After running `./configure` this is what we got:
[source, bash]
$ configure: error: The intltool scripts were not found. Please install intltool.
We would now have to install _intltool_ and run _configure_ again.
TIP: link:https://www.freedesktop.org/wiki/Software/intltool/[intltool] is a common package to be required by many software. Having it installed is recommended.
== Step 4: Configuring
We have probably mentioned enough information about configuring your program <<dependencies, found mostly here>>. We shall now examine it in depth. The _configure_ file ensures for compatability with your system, and your compiler! An important task of _configure_ is to detect your compiler, and use a `makefile` template usually called "`Makefile.in`" and produce a customized makefile depending on your machine, compiler, and other factors. The newly generated Makefile is used for compiling the software.
NOTE: If you have any preference on the tools you want the _Build System_ to use, use can pass them as a paramerter to `./configure`. I.e. if you want to use a particular compiler to compile the source code
To configure your build environment - as mentioned before - run:
[source, bash]
$ ./configure
=== Customizing configure
If you have any preferences, or you are installing on a particular system and want to build specific for that architecture the GNU standards state that _configure_ should be customizable. Therefore it is neccesary that we dive even deeper into the mechanics of the _configure_ system. The following are quoted from the link:https://www.gnu.org/prep/standards/html_node/Configuration.html[GNU website].

» **Data segment**:

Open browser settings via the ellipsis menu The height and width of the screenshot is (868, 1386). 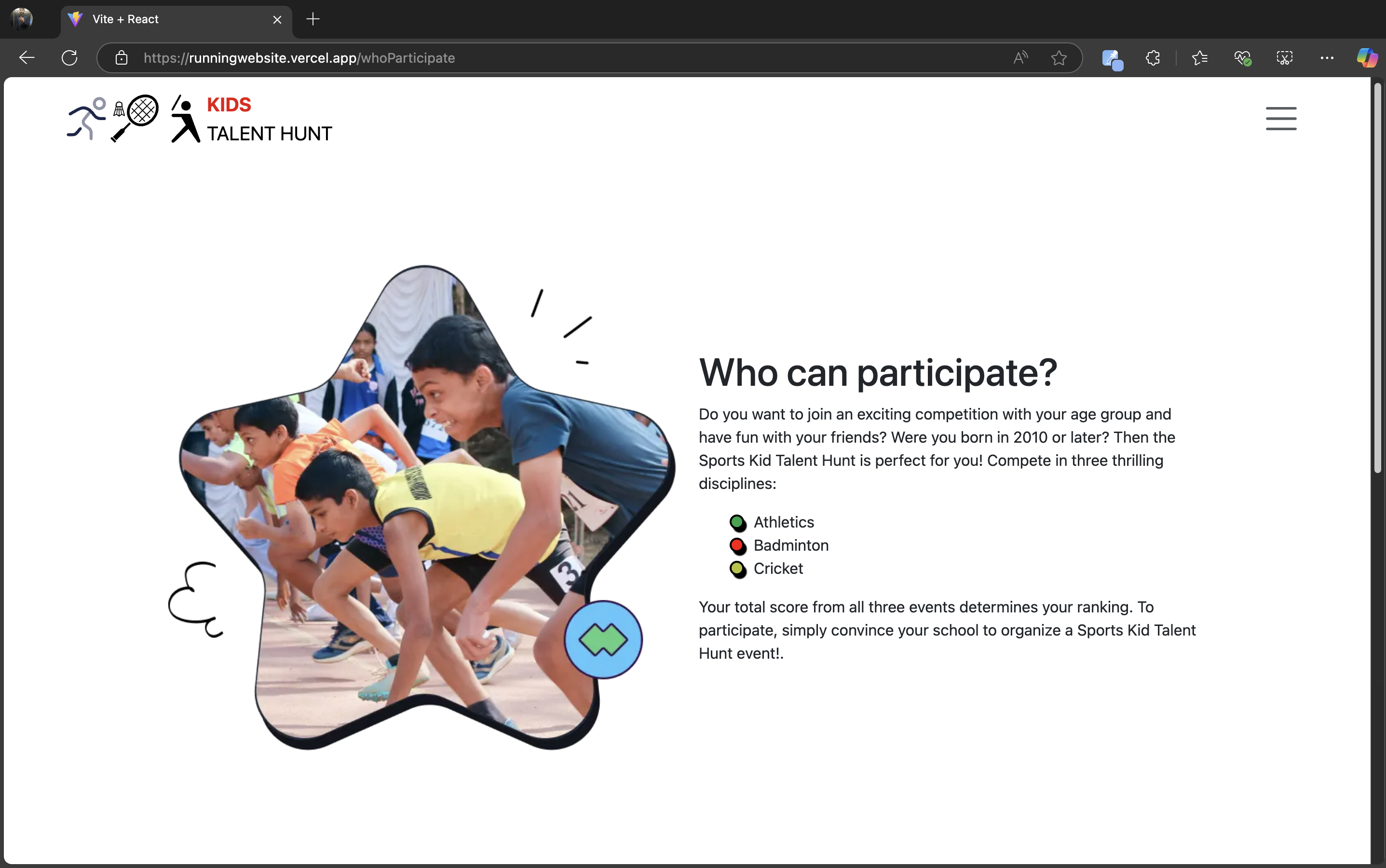(1327, 57)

» **Tasks for this exercise**:
A. In the configure excerpt, what is the usual name of the makefile template that configure uses?
B. Duplicate the passage of the configure excerpt that begins at the words "We would now" and stops after "compiling the software.".
The lines above are separate material from the configure excerpt.

» **Results of the tasks**:
A. "Makefile.in"

B.
We would now have to install _intltool_ and run _configure_ again.
TIP: link:https://www.freedesktop.org/wiki/Software/intltool/[intltool] is a common package to be required by many software. Having it installed is recommended.
== Step 4: Configuring
We have probably mentioned enough information about configuring your program <<dependencies, found mostly here>>. We shall now examine it in depth. The _configure_ file ensures for compatability with your system, and your compiler! An important task of _configure_ is to detect your compiler, and use a `makefile` template usually called "`Makefile.in`" and produce a customized makefile depending on your machine, compiler, and other factors. The newly generated Makefile is used for compiling the software.